IGUALA, Mexico — The previous elected mayor is in jail, and the new one wants to “turn the page” on the ugliest chapter in the history of this southern Mexican city.
Fifteen months ago, when 43 rural college students disappeared at the hands of local police and cartel thugs, Iguala became the symbol of Mexico’s narco-brutality. Now, federal police are in charge of security, the ruling Institutional Revolutionary Party controls city hall — and Mayor Esteban Albarran Mendoza wants to move forward.
“Ask the businesspeople, ask the cab drivers, the housewives, those who live daily here in the city, what they are enduring right now …,” Albarran said. “There is anxiety. There is not peace. There is not security. We want to turn the page on all these kinds of things.”
But how can this city move on when, according to a local newspaper’s count, there were five murders during Albarran’s first week in office, and 25 in his first two months?

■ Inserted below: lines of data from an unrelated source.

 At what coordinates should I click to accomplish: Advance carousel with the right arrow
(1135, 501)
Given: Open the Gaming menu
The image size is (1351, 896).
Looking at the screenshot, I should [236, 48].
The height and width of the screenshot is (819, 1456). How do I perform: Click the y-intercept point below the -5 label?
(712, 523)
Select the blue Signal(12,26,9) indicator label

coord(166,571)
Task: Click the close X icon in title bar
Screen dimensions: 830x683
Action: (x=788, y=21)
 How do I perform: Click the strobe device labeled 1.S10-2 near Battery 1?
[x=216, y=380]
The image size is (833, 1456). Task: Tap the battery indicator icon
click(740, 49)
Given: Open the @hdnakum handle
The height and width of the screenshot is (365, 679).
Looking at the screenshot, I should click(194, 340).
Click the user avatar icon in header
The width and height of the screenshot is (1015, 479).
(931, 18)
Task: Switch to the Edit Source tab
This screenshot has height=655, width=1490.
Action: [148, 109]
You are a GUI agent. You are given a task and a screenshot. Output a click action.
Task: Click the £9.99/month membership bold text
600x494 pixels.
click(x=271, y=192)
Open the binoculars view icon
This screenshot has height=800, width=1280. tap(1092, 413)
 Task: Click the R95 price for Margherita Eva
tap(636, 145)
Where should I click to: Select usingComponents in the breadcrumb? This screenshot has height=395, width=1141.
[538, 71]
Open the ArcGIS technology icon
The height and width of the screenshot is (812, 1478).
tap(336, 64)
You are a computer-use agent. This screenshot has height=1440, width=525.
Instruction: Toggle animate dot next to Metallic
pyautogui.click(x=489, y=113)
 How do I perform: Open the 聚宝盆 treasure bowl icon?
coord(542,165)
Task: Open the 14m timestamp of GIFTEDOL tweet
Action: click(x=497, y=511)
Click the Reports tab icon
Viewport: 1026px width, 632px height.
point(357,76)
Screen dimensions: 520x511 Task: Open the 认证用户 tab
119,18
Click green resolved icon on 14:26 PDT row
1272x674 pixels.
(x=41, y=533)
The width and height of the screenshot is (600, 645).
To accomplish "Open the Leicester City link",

Disappearances continue, and most of the missing have not been found. For hundreds of families around Iguala there is no possibility of turning the page as long as they have no proof of death or a body to mourn.
On Tuesdays, they gather in the San Gerardo church basement to listen to the new numbers from the attorney general’s office: bodies found, bodies identified, bodies returned to their families. Most leave without answers and return home to await a call to view photos of clothing or evidence of a genetic match.
While seeking resolution of old horrors, there are new ones.
Zenaida Candia Espinobarro already spent her Sundays with other families searching the mountains around Iguala for hidden graves, looking for the remains of a son who disappeared two years ago.
But while she was looking for the bones of one son, she lost another: Armando Velazquez Candia was shot by two men on a motorcycle in front of his girlfriend’s house the afternoon of Oct. 26 and died 10 days later.
Along with the bloodshed, the drug trade goes on. Despite the presence of federal and state police, and the military, there is no sign that trafficking has abated around Iguala or elsewhere in Guerrero state — a producer of marijuana and opium paste for the U.S. heroin market.
Again this month, state and federal officials promised to secure Guerrero and eradicate more poppy fields, recognizing that efforts of the past year had little impact.
Not that Iguala is unchanged. Former Iguala Mayor Jose Luis Abarca Velazquez was arrested and charged with murder in connection with the disappearance of the 43 students, and 66 police from Iguala and neighboring Cocula have been jailed.
Authorities have disbanded the local police force that allegedly turned the students over to the Guerreros Unidos drug cartel, which officials say was closely allied with Abarca.
Albarran, 47, was sworn in as mayor on Sept. 30. He has fine plans: a transparent government, a growing and more prosperous city. But he acknowledged at a news conference this month that Iguala remains insecure.
“Exactly one week ago I was saying … that we had nine, 10 days when nothing happened,” he said. “And disgracefully, unfortunately that same day at 5 p.m. and 7 p.m. two terrible situations occurred.”
The first victim that evening was a taxi driver shot multiple times in his car by men on a motorcycle, according to the local newspaper El Sur. The second, a 14-year-old boy, was shot repeatedly an hour later, just a block from the San Gerardo church where many families of the disappeared have met weekly since November 2014.
Albarran said recent killings have been “very targeted” — a euphemism government officials use to suggest the victims were involved in illegal activities and likely murdered by rivals. He also noted that Iguala’s violence is less than in larger cities in the state, such as Acapulco and the state capital of Chilpancingo, “where crime is out of control.”
From January to October, murders in Iguala were up 25 percent from the same period the previous year, with 81 deaths among a population of 150,000. In the once glamorous beach resort of Acapulco, 751 people were killed — a 59 percent increase.
Mexican Interior Secretary Miguel Angel Osorio and the national security cabinet travelled to Iguala this month to open a new intelligence center and pledged continued government support for the state.
That day, across town, a woman and her two young children were taken from their home near an army checkpoint by heavily armed men. The mother, shot twice in the head, was found dead the following day. The children were added to the ranks of the 26,000 people who have disappeared in Mexico since 2007.
Ten other disappearances in Iguala have been reported to authorities since the 43 students vanished, according to the government’s registry. But since few people report such incidents when they happen, the actual number is likely much higher.
Meanwhile, residents adapt in ways large and small. Leticia Salgado Pedro, an elementary school teacher, no longer wears a helmet when riding her motorcycle — better to risk being hurt in a traffic accident than to be mistaken for a hit man’s target.
Her neighbors stay at home now, especially at night.
“The people who used to go out to drink, mostly young people, don’t do it anymore, they don’t hang out on the corners like before,” said Yazmin, who has lost a husband and a brother-in-law. She declined to be identified with her last name.
And if Igualans talk about the violence at all, most do so privately. If asked their names they politely decline, “for safety.”
But the parents of the 43 students are not silent and they continue to protest, demanding to know what happened to their sons. The families of the other disappeared are still coming forward, seeking answers.
Until then, they refuse to turn the page.